# Convert HDS/Novatac 2X123 to 18650 for $1



## Hogokansatsukan (Sep 14, 2008)

*EDIT: This post is 11 years old as of this edit and DOES NOT apply to any subsequent HDS lights, specifically the Executive/Rotary models or any other. ONLY the old Basic/Ultimate and may not even apply to ALL of those older models.*

So, a thread in here got me thinking about the electrical pathways in the HDS and Novatac, and once I start thinking, well, trouble is bound to follow.
Gunga told me this was gone over before, but for the life of me, I could not find the thread. So, here it is, maybe invented again, but what the heck.
This is how to take your 2Xcr123 battery tube for a HDS (yes you can use 2 cr123 in it) or the same tube that many use a 17670 in the Novatac (NO! You can't use 2 cr123 batteries in your NT without very bad things happening... how bad?... VERY BAD!!! Not that I've done it and my nickname is "Lefty").
This will focus on doing it for the Novatac.
First, you need the tube. Go to Lighthound and order one if you don't have one already. While ordering, pick up a couple rare earth magnets to use as nipples on your 18650 batteries if they don't already have nipples (not sure why some of them don't, but then chicken breasts don't have them either... go figure.)

Next, go to Ace Hardware or your local hobby store and buy this:






While your there, go the flashlight section and laugh at the crappo lights.
Go home. Have a beer (don't drink and drive... drink. Beer is cheaper than gas).
Now, take that tube and if you have anything attached to it like a head or tail, take them off, and take the spring out. Should look like this if you have done it correctly. If it doesn't, have another beer and try again.

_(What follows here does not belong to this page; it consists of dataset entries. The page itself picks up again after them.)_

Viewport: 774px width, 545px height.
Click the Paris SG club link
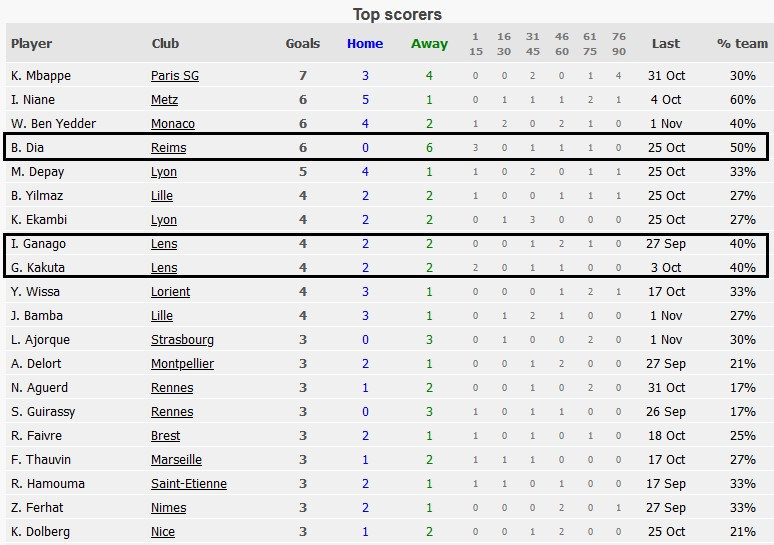(175, 76)
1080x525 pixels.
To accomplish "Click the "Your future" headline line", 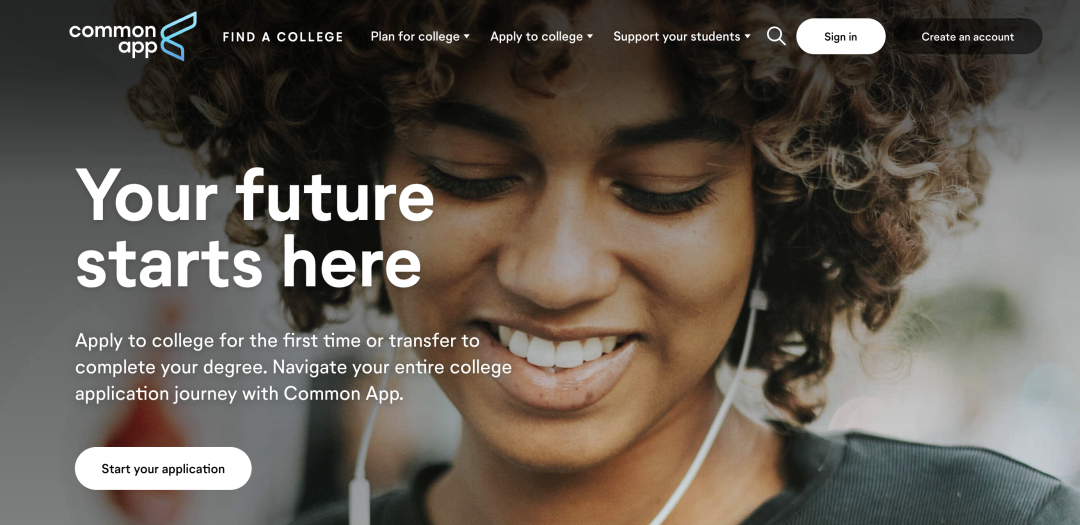I will point(256,195).
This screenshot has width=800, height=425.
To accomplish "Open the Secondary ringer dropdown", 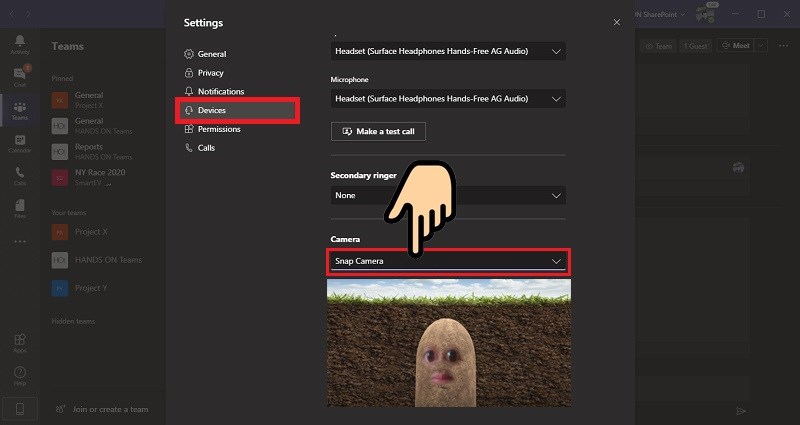I will point(447,195).
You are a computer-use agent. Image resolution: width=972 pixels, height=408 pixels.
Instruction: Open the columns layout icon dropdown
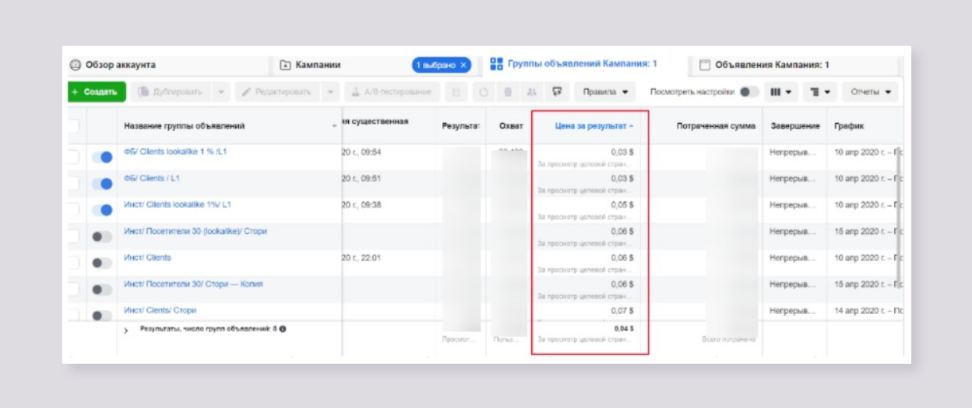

Notice how it's all nice and smooth inside without that spring in there clogging it up? Also notice that the tube has rounded ends and the NT tube has that cool cutaway. This is important. When you put the NT tube on the head or tail, the ledge goes over the retaining ring (that outer most ring that sticks up inside the head and tail).

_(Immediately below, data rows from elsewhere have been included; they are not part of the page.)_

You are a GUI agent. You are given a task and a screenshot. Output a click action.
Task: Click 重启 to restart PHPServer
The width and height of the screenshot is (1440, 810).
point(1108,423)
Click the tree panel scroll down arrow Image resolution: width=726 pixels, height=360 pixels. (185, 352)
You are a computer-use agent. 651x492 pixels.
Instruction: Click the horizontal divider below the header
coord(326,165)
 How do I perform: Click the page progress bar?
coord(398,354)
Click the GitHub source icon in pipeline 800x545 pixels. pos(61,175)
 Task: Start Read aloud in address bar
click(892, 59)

See that outer ring? It's not just for holding in the pill. This is the main "negative" for the flashlight. See that big flat ring inside that? That is where the spring needs to make contact (HEY STUPID! YOU SAID TAKE THE SPRING OUT!) Yes, I did. Have another beer and just relax.
You see, when you screw that rounded end tube down onto a NT light, the inside edges of the retaining ring are exposed to the spring (if it is in the tube). This is important to know as you don't want our newly made item touching the retaining ring (I'm not responsible for blown off fingers... ok, that won't happen but your switch won't work if it touches.)




Now, have another beer, then carefully bend about 1/2 inch of the flat bar you just spent a days pay on. Bend it just a hair. If you bent it too much, stop drinking, sober up, and try again.
If you insert the battery in the tube (no head or tail on the tube) and push the brass bar into the tube, looking at the bottom, it should look like this:










Notice how the end of the brass bar is not flush against the side wall of the tube. Yes, Grasshopper. This is correct.
Take it all out now.
Now, screw the tailcap on the tube and put that 18650 battery in there. Insert the brass bar with the end you bent first and push it down into the battery tube until it makes it past the rubber HELTPP (the gray rubber spacer). If it catches on this, you bent it too much and need to try again. It should be bent just enough so that it will be out of the way of the retaining ring in the tailcap. No more.
If done correctly you should have something that looks like this:




Now, mark your brass bar about 1/8 of an inch from the edge of the tube. Make sure the bar is fully againt the tail cap. Cut it off here. Now take the bar out and bend the top of the bar over so that it looks like this:




Take out your 18650 and hold the bar right up along side it with the newly bent end on the positive side of the battery. Make sure that the brass bar will not touch the positive contact on the battery. If it does, trim it.
Here is a pic from the top with the battery and bar inserted in the tube.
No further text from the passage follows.